> [DOCUMENT PASSAGE]:

- An eight-year-old girl has set new chess records at a European tournament.
- Bodhana Sivanandan won the women’s prize at the European blitz championship in Croatia.
- The event included some of the world’s best chess players, including 48 grandmasters.
An eight-year-old girl from London has set new chess records at a European tournament.
Bodhana Sivanandan won the women’s prize at the European blitz championship in Zagreb, Croatia, finishing 73rd out of 555 players.
Sivanandan arrived late to the event in the Croatian capital after going to the wrong entrance and had to forfeit her first game, losing by default, The Guardian reported.
Nevertheless, the young prodigy won 8.5/13 points against a field that contained some of the best players in the world, including 48 grandmasters — the highest title a chess player can hold.
In one game, the eight-year-old defeated the international master and England women’s coach Lorin D’Costa.
In the final round, she drew with Romanian grandmaster Vladislav Nevednichy, 54, the youngest player ever to avoid defeat to a chess champion of the top rank in a competitive game.
Her tournament performance was rated at 2316, the level of a woman grandmaster, per The Guardian.
Dominic Lawson, the president of the English Chess Federation, said her performance was “completely remarkable but not that surprising, because she is a phenomenon,” The Times reported.

> [STUDY MATERIAL]:

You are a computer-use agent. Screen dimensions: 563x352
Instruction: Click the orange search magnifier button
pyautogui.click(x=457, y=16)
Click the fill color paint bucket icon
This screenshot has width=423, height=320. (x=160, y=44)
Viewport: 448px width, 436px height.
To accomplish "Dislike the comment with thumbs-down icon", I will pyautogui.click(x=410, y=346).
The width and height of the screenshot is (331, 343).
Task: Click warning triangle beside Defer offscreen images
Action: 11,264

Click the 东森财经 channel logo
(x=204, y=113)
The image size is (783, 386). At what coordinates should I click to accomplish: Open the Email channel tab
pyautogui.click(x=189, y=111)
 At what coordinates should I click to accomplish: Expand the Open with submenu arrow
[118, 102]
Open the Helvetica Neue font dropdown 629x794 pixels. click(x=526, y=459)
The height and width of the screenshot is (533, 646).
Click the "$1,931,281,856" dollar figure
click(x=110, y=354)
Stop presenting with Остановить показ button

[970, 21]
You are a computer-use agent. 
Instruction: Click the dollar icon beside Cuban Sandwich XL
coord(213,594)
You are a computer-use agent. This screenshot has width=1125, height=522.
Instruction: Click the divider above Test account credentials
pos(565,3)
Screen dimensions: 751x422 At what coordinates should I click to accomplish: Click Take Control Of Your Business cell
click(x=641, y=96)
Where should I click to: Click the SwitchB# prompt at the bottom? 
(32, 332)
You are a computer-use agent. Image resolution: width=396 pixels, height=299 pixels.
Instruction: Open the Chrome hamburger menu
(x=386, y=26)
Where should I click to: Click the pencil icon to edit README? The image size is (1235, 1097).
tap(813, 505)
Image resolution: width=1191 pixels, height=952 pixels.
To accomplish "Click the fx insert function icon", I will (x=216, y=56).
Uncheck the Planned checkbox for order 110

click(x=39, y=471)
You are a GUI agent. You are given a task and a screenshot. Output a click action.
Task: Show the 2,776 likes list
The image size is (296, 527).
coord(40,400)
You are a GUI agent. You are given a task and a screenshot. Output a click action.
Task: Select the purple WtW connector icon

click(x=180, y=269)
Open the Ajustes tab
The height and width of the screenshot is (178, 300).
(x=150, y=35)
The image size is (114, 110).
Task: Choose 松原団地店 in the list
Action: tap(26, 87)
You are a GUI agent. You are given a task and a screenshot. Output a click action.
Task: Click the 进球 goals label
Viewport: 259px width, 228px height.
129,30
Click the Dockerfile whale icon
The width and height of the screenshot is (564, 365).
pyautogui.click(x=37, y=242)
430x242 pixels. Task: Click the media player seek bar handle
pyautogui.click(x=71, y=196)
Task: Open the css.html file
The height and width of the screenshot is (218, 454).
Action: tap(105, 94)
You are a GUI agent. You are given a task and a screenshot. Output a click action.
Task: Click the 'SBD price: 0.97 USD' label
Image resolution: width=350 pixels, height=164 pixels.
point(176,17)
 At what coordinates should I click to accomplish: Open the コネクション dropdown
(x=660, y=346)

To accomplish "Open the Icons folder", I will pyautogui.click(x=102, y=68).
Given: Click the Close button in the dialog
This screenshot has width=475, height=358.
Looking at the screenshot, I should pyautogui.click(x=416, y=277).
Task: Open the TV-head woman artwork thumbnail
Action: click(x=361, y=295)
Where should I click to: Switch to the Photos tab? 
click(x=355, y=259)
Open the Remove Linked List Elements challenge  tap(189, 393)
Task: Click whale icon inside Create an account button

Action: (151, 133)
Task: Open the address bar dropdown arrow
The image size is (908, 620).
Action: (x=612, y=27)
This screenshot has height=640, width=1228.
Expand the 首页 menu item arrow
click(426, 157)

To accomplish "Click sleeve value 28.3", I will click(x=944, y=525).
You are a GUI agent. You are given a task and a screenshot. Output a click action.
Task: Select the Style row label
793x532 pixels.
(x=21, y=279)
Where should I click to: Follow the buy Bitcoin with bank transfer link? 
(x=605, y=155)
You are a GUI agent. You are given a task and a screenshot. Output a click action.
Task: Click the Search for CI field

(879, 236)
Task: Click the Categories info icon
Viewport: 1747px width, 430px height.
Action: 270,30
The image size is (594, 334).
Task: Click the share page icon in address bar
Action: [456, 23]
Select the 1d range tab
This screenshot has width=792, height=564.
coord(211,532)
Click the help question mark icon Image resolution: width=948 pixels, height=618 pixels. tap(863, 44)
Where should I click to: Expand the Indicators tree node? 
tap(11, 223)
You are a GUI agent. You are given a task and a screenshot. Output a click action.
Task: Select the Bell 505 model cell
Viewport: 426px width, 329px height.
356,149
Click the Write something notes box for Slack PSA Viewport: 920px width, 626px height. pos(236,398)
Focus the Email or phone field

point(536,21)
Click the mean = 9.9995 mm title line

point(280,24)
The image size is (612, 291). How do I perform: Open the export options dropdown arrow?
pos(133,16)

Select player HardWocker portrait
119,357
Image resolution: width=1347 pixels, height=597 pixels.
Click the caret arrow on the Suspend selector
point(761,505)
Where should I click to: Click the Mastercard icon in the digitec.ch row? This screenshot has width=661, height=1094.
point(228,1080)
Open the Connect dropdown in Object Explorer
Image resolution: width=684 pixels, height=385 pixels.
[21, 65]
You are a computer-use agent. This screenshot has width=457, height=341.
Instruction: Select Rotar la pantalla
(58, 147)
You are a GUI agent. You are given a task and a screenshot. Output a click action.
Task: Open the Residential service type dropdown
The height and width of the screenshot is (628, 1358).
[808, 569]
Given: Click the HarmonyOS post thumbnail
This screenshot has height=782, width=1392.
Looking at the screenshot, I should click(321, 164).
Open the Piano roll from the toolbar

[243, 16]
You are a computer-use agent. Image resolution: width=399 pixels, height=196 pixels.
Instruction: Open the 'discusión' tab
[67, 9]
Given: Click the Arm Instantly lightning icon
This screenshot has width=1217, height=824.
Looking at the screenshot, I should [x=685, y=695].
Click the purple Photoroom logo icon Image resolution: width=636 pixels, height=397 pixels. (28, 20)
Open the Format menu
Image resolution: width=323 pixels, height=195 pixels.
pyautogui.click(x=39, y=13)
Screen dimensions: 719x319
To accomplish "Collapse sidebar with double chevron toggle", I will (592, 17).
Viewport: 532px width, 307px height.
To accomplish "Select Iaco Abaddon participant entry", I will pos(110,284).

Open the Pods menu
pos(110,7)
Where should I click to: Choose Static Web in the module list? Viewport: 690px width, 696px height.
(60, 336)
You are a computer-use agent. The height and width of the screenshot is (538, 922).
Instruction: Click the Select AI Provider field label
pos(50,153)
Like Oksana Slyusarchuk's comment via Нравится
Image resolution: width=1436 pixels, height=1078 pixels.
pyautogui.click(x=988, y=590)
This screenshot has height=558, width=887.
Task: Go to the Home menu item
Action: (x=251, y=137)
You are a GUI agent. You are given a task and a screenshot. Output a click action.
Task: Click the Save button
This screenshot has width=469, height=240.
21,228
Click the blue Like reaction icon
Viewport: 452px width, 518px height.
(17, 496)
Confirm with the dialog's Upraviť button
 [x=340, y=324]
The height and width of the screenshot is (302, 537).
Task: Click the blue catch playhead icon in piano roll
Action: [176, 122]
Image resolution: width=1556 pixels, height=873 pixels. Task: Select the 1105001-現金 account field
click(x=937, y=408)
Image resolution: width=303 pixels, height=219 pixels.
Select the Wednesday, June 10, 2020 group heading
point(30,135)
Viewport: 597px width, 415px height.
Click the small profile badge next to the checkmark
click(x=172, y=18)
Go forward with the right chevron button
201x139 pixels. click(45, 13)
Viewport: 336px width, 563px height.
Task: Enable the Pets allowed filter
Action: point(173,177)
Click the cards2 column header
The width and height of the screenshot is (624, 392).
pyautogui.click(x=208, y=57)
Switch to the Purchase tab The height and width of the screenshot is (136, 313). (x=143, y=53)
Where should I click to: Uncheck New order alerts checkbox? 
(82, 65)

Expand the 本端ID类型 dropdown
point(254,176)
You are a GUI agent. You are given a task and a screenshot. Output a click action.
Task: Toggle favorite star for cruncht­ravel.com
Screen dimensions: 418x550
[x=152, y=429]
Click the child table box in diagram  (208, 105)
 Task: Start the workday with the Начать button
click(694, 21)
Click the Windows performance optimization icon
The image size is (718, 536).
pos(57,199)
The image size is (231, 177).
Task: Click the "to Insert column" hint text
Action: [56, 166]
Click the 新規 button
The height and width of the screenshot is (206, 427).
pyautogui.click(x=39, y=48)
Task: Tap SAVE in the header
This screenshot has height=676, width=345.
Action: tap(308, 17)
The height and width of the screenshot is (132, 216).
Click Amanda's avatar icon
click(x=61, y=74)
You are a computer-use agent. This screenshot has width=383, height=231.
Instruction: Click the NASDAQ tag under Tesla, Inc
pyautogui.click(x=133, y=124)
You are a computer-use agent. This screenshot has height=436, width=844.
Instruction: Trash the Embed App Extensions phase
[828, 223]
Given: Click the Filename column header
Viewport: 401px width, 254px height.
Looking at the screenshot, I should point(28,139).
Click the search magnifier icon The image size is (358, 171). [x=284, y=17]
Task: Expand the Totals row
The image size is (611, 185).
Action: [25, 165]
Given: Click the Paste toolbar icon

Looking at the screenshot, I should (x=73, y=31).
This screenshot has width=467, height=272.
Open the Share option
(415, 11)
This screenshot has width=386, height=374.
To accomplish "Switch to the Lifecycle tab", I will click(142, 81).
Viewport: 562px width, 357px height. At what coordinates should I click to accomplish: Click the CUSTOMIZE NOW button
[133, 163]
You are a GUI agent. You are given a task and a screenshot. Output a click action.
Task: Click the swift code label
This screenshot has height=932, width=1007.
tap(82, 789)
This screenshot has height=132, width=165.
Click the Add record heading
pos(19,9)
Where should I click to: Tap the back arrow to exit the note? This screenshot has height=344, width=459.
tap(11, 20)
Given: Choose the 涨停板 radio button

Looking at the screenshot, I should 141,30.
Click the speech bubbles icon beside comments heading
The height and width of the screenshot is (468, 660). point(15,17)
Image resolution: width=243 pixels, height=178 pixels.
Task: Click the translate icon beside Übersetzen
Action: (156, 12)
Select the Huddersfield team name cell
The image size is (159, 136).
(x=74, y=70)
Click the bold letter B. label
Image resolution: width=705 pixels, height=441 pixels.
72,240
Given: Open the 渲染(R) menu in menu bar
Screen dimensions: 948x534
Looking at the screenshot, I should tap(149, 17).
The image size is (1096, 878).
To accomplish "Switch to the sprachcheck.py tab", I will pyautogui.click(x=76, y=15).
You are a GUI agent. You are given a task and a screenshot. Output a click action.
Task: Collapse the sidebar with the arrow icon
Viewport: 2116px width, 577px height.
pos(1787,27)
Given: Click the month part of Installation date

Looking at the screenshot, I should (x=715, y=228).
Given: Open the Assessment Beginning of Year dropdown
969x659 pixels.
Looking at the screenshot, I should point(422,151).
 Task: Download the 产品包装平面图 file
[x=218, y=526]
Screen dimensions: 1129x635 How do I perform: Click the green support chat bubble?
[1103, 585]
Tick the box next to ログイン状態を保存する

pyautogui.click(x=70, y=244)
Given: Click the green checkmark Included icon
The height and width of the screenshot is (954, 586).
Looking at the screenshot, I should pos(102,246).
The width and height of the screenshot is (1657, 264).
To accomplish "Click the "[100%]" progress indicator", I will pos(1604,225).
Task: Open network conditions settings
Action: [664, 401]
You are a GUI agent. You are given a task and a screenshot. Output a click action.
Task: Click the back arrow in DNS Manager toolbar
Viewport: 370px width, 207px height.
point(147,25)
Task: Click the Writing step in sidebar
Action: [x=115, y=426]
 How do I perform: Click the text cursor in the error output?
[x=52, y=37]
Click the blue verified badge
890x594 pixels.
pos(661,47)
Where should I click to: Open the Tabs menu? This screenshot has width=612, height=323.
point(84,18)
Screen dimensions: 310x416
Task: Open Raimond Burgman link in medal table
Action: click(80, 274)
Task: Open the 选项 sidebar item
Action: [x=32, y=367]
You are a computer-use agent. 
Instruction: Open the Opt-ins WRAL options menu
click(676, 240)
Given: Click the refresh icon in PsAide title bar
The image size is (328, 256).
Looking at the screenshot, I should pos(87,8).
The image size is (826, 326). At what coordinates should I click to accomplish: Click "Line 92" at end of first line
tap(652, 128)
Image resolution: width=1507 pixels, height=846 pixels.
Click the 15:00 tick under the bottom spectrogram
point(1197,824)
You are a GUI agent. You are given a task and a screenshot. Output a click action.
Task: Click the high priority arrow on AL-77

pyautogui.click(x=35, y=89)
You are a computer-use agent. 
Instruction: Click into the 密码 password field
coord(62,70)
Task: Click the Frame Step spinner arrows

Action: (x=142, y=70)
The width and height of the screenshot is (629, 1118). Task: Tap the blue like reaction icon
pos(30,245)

> [TASKS FOR THIS EXERCISE]:
1 > For the chess article, state whether each statement agrees with it. Answer yes or no, and quote the deciding words of the article. (a) Sivanandan finished 73rd out of 555 players. (b) Sivanandan won her first game of the tournament. (c) The field included 48 grandmasters.
2 > Write the next part of the chess article, starting after its final sentence.
The items above come from a separate source and are unrelated to the chess article.

> [RESPONSES PER TASK]:
1 >
(a) Yes: "finishing 73rd out of 555 players"
(b) No: "had to forfeit her first game, losing by default"
(c) Yes: "including 48 grandmasters"

2 >
“It’s an extraordinary result for an eight-year-old and something we’ve certainly never seen in this country,” Lawson said. “She has a remarkably mature playing style, it’s strategic and patient. She has what you might describe as a long game.”
Many seasoned chess players have also weighed in on Sivanandan’s fine display, with Irina Bulmaga, a Romanian professional chess player and international master, hailing it as an “unbelievable result.”
“What a phenomenon she is,” she added in a post on X, formerly Twitter.
Lawrence Trent, another international master wrote in another post: “Bodhana Sivanandan is one of the greatest talents I’ve witnessed in recent memory. The maturity of her play, her sublime touch, it’s truly breathtaking. I have no doubt she will be England’s greatest player and most likely one of the greatest the game has ever seen.”
The eight-year-old took up the game during the UK’s COVID-19 pandemic and learned quickly, even being invited to play chess with British Prime Minister Rishi Sunak at 10 Downing Street, The Times reported.